Requirement :: Pull from the data below each line where the word "page" occurs, and copy it.
──────── The records
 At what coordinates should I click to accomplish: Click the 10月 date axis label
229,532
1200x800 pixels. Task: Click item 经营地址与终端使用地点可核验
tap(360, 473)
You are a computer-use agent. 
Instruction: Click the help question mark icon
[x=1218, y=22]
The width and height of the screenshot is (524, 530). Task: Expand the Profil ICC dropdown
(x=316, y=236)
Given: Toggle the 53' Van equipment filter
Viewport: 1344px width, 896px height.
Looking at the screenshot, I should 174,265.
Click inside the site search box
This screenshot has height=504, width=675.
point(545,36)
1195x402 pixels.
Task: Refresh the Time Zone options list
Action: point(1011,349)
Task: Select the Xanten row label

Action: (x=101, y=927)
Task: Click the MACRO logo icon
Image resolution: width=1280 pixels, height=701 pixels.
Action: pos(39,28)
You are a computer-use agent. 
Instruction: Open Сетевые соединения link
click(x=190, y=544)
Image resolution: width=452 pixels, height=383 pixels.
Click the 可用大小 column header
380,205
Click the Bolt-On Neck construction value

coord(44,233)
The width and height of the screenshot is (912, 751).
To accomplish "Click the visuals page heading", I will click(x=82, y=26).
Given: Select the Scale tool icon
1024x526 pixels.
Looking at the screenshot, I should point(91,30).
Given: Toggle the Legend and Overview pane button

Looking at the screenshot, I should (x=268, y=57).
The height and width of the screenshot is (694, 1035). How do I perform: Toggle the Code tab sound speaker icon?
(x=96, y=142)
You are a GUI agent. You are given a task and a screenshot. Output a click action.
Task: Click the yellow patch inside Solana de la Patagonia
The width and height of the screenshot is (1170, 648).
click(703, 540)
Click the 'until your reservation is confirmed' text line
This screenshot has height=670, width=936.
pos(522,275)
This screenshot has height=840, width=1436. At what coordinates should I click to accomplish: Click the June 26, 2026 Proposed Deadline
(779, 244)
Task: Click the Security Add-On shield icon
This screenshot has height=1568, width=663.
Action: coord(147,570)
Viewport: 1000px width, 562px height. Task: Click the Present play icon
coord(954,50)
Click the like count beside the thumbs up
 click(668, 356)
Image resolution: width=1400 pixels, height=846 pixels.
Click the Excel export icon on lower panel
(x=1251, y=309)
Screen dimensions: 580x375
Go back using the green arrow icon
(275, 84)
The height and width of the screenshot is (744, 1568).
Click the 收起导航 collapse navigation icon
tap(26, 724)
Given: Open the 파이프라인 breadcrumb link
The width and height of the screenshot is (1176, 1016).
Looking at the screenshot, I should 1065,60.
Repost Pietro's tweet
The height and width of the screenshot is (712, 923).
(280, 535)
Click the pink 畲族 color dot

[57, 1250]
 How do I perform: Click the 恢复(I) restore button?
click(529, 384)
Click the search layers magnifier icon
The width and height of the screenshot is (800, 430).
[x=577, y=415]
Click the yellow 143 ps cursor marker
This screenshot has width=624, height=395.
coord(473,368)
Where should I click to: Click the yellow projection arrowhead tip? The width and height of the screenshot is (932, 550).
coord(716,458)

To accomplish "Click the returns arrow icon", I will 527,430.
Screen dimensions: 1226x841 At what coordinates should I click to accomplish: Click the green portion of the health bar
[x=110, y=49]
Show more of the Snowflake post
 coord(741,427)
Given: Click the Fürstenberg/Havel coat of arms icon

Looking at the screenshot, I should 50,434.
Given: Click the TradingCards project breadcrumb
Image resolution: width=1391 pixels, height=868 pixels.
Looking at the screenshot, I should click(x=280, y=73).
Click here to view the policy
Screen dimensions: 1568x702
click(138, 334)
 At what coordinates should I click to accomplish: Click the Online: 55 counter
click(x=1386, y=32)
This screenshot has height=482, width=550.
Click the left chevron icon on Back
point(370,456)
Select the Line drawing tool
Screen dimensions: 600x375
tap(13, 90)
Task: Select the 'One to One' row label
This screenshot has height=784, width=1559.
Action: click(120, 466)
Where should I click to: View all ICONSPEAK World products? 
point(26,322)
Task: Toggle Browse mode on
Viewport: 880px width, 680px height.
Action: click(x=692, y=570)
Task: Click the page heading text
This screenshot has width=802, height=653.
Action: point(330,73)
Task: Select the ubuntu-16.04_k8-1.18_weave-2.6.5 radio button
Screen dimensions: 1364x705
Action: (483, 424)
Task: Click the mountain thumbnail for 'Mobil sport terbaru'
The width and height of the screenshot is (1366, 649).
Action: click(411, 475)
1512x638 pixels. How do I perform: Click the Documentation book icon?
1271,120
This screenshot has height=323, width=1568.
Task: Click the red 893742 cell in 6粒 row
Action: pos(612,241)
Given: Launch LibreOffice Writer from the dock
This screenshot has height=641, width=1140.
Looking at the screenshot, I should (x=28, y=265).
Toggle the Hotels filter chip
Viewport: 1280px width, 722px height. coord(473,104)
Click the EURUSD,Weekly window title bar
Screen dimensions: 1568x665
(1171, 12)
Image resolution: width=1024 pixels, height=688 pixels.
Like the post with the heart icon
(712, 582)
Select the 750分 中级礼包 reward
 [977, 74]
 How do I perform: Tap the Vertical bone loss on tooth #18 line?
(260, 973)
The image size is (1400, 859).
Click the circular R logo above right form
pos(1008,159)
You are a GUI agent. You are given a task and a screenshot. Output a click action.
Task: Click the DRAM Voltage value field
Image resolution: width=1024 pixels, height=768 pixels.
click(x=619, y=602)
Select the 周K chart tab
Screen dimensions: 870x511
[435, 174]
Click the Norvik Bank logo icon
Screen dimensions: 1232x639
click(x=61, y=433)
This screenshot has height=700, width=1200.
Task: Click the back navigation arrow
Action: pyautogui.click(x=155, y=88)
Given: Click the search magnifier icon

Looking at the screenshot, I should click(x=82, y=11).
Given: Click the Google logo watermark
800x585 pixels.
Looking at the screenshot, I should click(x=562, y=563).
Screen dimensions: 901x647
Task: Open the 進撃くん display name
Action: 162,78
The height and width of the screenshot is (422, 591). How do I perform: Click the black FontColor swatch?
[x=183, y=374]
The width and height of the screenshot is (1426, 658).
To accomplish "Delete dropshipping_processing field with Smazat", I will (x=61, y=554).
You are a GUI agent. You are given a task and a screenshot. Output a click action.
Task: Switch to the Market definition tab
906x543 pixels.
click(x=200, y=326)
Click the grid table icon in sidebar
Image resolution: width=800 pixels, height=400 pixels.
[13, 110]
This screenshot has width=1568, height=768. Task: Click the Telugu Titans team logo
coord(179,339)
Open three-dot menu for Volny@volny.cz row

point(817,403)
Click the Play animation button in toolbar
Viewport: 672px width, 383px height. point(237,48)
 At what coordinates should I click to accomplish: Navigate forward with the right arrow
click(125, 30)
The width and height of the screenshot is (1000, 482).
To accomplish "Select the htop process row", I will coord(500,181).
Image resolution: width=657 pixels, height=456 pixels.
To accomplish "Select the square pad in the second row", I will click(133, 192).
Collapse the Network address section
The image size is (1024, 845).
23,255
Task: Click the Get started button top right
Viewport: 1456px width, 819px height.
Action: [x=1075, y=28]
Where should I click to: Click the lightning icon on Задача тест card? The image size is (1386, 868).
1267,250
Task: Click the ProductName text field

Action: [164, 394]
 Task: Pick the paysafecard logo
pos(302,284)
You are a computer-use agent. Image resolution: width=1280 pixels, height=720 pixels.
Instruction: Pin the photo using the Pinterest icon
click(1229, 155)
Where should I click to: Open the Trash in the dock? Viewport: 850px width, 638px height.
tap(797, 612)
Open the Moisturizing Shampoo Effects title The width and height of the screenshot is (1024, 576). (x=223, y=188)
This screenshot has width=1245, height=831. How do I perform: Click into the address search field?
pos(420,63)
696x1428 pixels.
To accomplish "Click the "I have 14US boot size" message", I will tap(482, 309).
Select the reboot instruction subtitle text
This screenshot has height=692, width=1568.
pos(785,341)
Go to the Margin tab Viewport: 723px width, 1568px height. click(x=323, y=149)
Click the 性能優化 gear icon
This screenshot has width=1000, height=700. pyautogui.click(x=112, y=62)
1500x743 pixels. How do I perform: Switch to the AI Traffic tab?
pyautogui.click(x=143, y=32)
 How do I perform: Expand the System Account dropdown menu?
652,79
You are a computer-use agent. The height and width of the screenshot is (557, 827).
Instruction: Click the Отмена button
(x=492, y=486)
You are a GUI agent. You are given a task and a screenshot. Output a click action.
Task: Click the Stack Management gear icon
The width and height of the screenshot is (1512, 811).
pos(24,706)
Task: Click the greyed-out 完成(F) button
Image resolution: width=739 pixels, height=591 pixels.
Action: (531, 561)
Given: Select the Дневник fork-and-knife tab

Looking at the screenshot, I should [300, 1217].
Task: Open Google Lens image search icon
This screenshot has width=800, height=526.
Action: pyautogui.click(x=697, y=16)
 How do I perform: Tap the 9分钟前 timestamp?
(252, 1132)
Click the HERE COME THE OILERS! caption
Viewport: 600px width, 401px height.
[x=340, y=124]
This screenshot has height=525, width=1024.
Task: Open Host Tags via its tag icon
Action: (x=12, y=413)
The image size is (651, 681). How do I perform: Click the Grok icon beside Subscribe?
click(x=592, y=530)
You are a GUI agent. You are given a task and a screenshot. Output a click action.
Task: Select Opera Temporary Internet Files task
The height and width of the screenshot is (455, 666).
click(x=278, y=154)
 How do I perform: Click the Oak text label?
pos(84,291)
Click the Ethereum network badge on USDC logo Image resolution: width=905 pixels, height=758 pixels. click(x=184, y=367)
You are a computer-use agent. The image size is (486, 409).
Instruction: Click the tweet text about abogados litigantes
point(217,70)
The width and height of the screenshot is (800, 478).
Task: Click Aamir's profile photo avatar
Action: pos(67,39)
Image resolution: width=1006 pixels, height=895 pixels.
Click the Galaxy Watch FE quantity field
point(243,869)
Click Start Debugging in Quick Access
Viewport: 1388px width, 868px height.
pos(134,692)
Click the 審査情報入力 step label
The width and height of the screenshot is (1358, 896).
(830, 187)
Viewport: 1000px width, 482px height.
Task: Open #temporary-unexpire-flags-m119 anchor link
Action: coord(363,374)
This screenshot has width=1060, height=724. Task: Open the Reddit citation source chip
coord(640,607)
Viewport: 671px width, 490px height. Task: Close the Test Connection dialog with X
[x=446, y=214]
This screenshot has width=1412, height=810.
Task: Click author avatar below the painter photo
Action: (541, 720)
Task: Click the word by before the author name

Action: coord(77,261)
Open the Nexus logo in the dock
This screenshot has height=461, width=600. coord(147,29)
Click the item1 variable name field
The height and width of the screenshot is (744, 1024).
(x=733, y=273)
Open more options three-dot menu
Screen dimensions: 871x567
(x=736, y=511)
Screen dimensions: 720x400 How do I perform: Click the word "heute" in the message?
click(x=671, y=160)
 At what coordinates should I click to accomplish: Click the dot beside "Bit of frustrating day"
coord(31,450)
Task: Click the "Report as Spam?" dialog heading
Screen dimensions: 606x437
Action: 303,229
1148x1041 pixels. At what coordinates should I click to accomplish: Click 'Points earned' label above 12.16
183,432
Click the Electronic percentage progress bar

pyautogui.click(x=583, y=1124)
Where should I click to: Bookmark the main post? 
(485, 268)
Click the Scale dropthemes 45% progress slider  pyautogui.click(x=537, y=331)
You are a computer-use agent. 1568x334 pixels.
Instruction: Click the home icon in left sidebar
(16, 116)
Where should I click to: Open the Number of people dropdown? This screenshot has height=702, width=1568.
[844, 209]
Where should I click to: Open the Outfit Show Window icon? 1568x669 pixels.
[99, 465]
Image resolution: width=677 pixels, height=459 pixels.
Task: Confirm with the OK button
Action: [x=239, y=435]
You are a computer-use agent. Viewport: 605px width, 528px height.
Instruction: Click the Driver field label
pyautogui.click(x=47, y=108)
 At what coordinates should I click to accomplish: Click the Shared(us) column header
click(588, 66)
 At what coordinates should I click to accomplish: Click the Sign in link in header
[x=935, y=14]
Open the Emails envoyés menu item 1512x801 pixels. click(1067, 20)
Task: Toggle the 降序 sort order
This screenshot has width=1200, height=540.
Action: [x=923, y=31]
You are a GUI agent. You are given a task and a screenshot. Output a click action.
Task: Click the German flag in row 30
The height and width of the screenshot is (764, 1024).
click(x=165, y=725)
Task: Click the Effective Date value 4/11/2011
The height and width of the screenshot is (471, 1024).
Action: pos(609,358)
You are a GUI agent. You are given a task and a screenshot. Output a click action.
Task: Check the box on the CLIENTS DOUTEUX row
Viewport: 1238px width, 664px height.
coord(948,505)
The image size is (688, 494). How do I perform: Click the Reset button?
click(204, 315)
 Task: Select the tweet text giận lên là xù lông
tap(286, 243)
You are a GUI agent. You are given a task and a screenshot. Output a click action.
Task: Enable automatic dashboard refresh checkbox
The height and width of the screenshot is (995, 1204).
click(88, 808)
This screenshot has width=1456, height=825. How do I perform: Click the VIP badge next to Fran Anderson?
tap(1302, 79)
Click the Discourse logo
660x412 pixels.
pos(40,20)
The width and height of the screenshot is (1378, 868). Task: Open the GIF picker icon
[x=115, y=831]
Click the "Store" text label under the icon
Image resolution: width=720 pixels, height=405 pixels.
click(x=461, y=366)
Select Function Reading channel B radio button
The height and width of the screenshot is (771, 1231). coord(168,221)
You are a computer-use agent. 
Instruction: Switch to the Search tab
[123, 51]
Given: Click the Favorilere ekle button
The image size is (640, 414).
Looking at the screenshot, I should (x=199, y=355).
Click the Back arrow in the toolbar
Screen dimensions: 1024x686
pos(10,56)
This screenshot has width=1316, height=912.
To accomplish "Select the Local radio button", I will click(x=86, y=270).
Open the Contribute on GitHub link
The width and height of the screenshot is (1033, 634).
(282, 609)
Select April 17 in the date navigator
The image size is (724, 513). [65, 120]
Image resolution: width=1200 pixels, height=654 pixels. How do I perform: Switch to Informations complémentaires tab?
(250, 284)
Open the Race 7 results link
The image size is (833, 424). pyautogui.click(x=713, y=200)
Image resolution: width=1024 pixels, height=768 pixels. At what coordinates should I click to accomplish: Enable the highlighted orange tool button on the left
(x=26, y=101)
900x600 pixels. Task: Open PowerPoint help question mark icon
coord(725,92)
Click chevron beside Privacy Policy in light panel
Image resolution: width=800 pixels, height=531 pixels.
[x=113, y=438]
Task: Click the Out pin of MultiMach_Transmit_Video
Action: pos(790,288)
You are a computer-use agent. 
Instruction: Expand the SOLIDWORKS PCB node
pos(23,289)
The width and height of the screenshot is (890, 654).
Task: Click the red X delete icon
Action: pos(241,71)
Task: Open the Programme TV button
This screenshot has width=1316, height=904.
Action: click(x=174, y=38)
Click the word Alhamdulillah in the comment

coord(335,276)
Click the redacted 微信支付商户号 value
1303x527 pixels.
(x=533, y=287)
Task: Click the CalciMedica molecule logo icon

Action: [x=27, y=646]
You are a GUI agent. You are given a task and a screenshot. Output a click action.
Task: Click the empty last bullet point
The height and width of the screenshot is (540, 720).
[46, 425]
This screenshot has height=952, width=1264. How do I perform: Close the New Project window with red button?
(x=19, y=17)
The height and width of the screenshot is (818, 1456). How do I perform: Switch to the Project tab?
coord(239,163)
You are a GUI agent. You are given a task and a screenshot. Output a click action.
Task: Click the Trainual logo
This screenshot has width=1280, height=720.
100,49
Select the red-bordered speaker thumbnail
────────────────
Answer to this task ::
To accomplish "Click the visuals page heading", I will click(x=82, y=26).
Task: Click the page heading text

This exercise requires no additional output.